The village is home to many members of Musahars - a socially marginalised community which is said to feed on rodents and live in extreme poverty conditions. Adityanath visited the 'Mushar Basti' in the village on Thursday.
Accounts of some community members claiming that they were told to bathe before Yogi's visit are doing the rounds on social media. The villagers, however, are heard saying that they did not use soaps for bathing before the visit.
The incident sparked a massive row, with critics and opposition accusing the state government of supporting caste hierarchies (Yogi is an upper-caste Thakur), practicing untouchability and playing into Brahmanical notions of ‘purity’.
So far, the district administration, which allegedly instructed the villagers to clean up and perfume themselves for Yogi, hasn't spoken up much.
ScoopWhoop News caught up with district officials to hear their side of the story.
Andraa Vamsi, district collector of Kushinagar, admitted to the distribution of soaps ahead of the visit but strongly rejected that it had anything to do with cleaning up for Yogi.
Vamsi said the programme that Yogi attended was part of 'Swachh Bharat' campaign and specifically about the awareness of Japanese Encephalitis (a disease spread through mosquito bites). The disease, he said, is common in the area because of open defecation and has been on Yogi's hit-list.
"Definitely no instructions were given by us to shower and perfume to look clean in front of Yogi," Vamsi lashed out. He added that the distribution should be lauded as a good step and wasn't done keeping in mind the Musahar caste.

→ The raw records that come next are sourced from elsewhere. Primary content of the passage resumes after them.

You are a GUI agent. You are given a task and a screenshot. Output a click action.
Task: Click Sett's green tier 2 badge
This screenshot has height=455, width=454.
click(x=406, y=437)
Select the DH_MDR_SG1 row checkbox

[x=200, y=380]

SK Singh, District Programme Officer, said the reason behind distributing the soaps was that villagers had poor sense and awareness of sanitation and personal hygiene.
"Many people in this village don’t bathe for two or three days straight. It's not due to poverty, it's not due to lack of resources. It's simply awareness," he said.
Singh also maintained that the distribution of soaps was done by the Panchayati Raj department through Anganwadis.
Vamsi told ScoopWhoop News that the media chose to twist the story to make it a caste issue.
He questioned why the media talked only about soaps and ignored the various other schemes launched by the administration like training camps and a website called e-Sanjeevani for promoting cleanliness in the past.
Vamsi said the administration routinely organises health camps to promote cleanliness habits among the villagers and provides incentives to village pradhans who successfully make their areas open defecation-free.
"Such is the state of our country today that laudable initiatives like promoting sanitation too get marred by caste politics," Singh said.